**EJERCICIO PROPUESTO A:** Decida si cada afirmación concuerda con el fragmento citado. Conteste sí o no y cite textualmente las palabras del fragmento que lo determinan: (i) el autor opina que el Tribunal debió abstenerse de modificar el texto; (ii) el Tribunal dio prevalencia a la sentencia por sobre el voto; (iii) la sentencia modificada se había publicado tres años antes.
**EJERCICIO PROPUESTO B:** Reproduzca sin cambios el tramo del fragmento citado que va desde "Mi opinión es" hasta "reconocido como Sentencia.".

Mi opinión es que en estas condiciones el Tribunal debió abstenerse de hacer cualquier modificación al texto pero de inmediato avocarse a hacer precisiones al Reglamento del Tribunal que le permitan, por ejemplo, retirar del portal del Constitucional Votos y documentos que contradigan o contravengan el texto de sentencias firmadas por sus autores en el mismo caso y como resultado de la misma votación. Pero el Tribunal optó por una salida distinta: Corregir el asunto en este caso en particular, y corregirlo ―segundo aspecto en que discrepo― dando prevalencia al documento llamado “Voto” por sobre el documento reconocido como Sentencia.
A cualquier Juez de cualquier Tribunal del mundo le va a parecer absolutamente extraño que un Tribunal modifique una sentencia publicada tres años antes, cuando el Tribunal tenía otros integrantes, salvo uno. A cualquier Tribunal le va a parecer más extraño aún que quienes proceden a hacer esta rectificación desoigan la voz del único magistrado que estuvo presente cuando ocurrió el supuesto error, y que sostuvo que jamás huno un error. Pero a cualquier tribunal le va a parecer igualmente extraño que un Juez pueda firmar una sentencia y luego depositar y hacer publicar un documento al que llama “voto” con un contenido distinto en frases completas al que contiene la sentencia que firmó. Y a cualquier Tribunal del mundo le va a parecer más extraño aún que se haya permitido que este magistrado, por mejor intención que tuviera, haya hecho esto por tanto tiempo sin que nadie protestara por ello.
La situación es entonces absurda a tal extremo que parece poco sensato emplear las reglas penales para resolverla. En un caso como este parece más apropiado y más equilibrado, para el sistema en su conjunto, introducir cambios que dejen absolutamente en claro (a) Que debe entenderse prohibido que un magistrado deposite en el Tribunal textos definitivos que se parten, contradigan o contravengan las declaraciones contenidas en las sentencias que firma, y (b) Que debe considerarse prohibido que un Tribunal modifique de cualquier manera las sentencias que han sido publicadas salvo que medie un caso de error o fraude susceptible de confirmación en base a evidencias, y (c) Que si, fuera de los casos de error o fraude se confirma que algún magistrado de alguna manera ha hecho publicar junto a las sentencias que firmó documentos de cualquier nombre con contenido distinto o divergente con el que tienen las sentencias, entonces son esos documentos, tengan el nombre que tengan, los que deben ser retirados del portal del Tribunal que los publicó.

**FILAS:**
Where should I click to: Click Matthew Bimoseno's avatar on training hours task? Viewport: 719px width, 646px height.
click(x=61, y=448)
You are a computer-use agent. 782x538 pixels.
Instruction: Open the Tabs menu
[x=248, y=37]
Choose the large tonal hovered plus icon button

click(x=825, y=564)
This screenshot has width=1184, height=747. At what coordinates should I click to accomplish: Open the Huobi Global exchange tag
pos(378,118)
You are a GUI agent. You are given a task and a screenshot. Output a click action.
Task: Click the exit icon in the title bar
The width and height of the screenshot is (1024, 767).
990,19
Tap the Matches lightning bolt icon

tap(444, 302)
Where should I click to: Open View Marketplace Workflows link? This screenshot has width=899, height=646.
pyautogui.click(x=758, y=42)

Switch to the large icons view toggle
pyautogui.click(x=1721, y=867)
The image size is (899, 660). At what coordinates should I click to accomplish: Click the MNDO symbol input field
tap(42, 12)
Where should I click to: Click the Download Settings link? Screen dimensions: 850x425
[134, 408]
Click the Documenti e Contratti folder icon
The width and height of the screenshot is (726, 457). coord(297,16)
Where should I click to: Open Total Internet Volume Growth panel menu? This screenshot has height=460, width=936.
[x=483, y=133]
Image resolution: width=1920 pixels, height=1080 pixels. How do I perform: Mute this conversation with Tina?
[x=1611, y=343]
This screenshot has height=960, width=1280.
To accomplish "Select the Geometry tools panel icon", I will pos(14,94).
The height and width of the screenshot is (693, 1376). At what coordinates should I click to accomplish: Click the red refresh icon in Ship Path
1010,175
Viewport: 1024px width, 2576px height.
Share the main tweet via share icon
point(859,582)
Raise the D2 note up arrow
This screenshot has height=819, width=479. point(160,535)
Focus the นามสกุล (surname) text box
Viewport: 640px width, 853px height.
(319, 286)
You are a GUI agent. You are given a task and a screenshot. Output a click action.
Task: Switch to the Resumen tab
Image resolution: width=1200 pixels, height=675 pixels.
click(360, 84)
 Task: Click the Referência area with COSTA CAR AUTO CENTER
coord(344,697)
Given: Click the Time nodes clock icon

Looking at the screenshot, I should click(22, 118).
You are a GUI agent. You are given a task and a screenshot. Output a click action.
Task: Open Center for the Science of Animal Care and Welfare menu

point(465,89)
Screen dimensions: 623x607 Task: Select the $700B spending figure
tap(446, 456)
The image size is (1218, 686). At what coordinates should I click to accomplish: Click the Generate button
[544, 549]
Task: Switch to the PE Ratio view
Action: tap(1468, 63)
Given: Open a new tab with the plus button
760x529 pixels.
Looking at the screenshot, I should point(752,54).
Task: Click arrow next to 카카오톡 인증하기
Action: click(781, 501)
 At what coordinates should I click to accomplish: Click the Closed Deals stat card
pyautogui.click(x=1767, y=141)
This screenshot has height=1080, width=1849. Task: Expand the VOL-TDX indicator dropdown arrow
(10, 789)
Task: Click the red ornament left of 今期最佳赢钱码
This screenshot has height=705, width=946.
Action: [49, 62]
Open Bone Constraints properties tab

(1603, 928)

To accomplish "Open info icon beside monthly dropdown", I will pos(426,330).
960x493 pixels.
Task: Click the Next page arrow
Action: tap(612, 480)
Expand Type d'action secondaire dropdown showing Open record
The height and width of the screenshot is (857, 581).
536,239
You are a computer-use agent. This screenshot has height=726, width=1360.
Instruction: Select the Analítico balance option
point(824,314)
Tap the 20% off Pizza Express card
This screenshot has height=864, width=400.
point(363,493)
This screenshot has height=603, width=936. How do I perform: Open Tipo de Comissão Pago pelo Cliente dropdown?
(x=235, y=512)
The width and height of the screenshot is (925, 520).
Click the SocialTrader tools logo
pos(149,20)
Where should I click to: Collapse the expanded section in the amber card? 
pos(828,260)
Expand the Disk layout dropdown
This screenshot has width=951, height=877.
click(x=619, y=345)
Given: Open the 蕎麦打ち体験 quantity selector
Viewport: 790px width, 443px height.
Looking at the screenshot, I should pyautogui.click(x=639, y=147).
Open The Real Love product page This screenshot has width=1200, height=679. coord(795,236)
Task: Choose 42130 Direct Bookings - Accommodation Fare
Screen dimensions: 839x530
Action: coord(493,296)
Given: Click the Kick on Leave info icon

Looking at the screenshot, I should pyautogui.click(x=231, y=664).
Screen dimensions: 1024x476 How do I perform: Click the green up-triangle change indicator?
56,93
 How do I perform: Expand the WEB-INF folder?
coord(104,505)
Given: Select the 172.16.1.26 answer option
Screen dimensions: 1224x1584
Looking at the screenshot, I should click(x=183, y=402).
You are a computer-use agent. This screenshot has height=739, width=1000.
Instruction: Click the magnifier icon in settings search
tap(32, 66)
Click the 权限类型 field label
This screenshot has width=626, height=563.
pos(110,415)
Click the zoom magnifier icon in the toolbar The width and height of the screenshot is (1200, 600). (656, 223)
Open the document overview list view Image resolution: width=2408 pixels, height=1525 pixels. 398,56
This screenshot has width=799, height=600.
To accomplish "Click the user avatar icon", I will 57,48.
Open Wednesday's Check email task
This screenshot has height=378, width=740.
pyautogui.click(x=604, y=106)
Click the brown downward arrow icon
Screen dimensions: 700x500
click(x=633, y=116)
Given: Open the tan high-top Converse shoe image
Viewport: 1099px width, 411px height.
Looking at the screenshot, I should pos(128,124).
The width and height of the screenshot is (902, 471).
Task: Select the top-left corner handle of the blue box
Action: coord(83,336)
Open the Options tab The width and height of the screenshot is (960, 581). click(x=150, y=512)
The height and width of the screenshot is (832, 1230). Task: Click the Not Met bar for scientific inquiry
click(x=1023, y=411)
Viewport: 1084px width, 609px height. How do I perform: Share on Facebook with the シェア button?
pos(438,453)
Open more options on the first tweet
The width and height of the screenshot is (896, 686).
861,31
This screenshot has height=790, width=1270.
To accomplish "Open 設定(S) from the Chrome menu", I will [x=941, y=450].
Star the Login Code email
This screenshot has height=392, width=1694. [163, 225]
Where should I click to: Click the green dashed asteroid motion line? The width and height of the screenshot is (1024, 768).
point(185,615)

**RESPUESTA COMPLETA A:**
(i) Sí: «el Tribunal debió abstenerse de hacer cualquier modificación al texto».
(ii) No: «dando prevalencia al documento llamado “Voto” por sobre el documento reconocido como Sentencia».
(iii) Sí: «modifique una sentencia publicada tres años antes».

**RESPUESTA COMPLETA B:**
Mi opinión es que en estas condiciones el Tribunal debió abstenerse de hacer cualquier modificación al texto pero de inmediato avocarse a hacer precisiones al Reglamento del Tribunal que le permitan, por ejemplo, retirar del portal del Constitucional Votos y documentos que contradigan o contravengan el texto de sentencias firmadas por sus autores en el mismo caso y como resultado de la misma votación. Pero el Tribunal optó por una salida distinta: Corregir el asunto en este caso en particular, y corregirlo ―segundo aspecto en que discrepo― dando prevalencia al documento llamado “Voto” por sobre el documento reconocido como Sentencia.